# I need some broad head advice



## madmike22 (Aug 29, 2007)

Really? You think people who can only shoot a 6-10 inch group at 20 yards is acceptable? I know my limitations and if i go beyond that i expect someone to point it out. I have no problem with that. Most broadheads do fly differently than target tips. I shoot the same montecs as you. Left and right they are the same. They do drop a little quicker than the filed points but not bad. But most broadheads do not fly this accurately. I have shot tekans and they didnt fly as accurate as the montecs. Most of the expandables do fly differently then the field tips as well.


----------



## Michihunter (Jan 8, 2003)

madmike22 said:


> Really? You think people who can only shoot a 6-10 inch group at 20 yards is acceptable? I know my limitations and if i go beyond that i expect someone to point it out. I have no problem with that.


This is where we differ. It is not my place to tell someone else what is "acceptable" because there is no set rule as to what's considered acceptable for everyone. . What's acceptable to you might not necessarily be acceptable to me and visa versa.
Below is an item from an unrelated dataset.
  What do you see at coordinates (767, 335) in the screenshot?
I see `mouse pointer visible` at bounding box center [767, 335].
An example of that might be the guy that say he'd only shoot 30 yards on a whitetail but in the same breath he'd shoot 60 at a coyote or a hog. That might be acceptable to some but to me, there's simply no difference in either animal and the same "limitations" should be put on ALL. But others will feel diffferently and find the practice perfectly acceptable. Are they wrong? Am I? Nope. We just hold ourselves to different principles.
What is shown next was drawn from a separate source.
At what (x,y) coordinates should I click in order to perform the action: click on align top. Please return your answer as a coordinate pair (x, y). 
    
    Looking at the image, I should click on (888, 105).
As far as someone pointing out your "limitation" breach? That person would have to be someone that already knows your limitations, wouldn't it? How would it be if someone's whose limits were 15 yards was telllng you that 25 yard shots were irresponsible? See what I'm trying to get at?


----------



## bnbplay (Jan 1, 2008)

Michihunter said:


> This is where we differ. It is not my place to tell someone else what is "acceptable" because there is no set rule as to what's considered acceptable for everyone. . What's acceptable to you might not necessarily be acceptable to me and visa versa. An example of that might be the guy that say he'd only shoot 30 yards on a whitetail but in the same breath he'd shoot 60 at a coyote or a hog. That might be acceptable to some but to me, there's simply no difference in either animal and the same "limitations" should be put on ALL. But others will feel diffferently and find the practice perfectly acceptable. Are they wrong? Am I? Nope. We just hold ourselves to different principles.
> 
> As far as someone pointing out your "limitation" breach? That person would have to be someone that already knows your limitations, wouldn't it? How would it be if someone's whose limits were 15 yards was telllng you that 25 yard shots were irresponsible? See what I'm trying to get at?


Well said Brother Ted. I fully agree that everyone has different limits. The is the Great USA where I can do and say whatever I want. And although it's sometimes hard to swallow someone elses opinion it's their god given right to express it. There was a time when my limit was 15 yards. I was a kid and only could pull a 6 inch group at that distance. Now I'm not happy with 6 inch groups at 50 yards. 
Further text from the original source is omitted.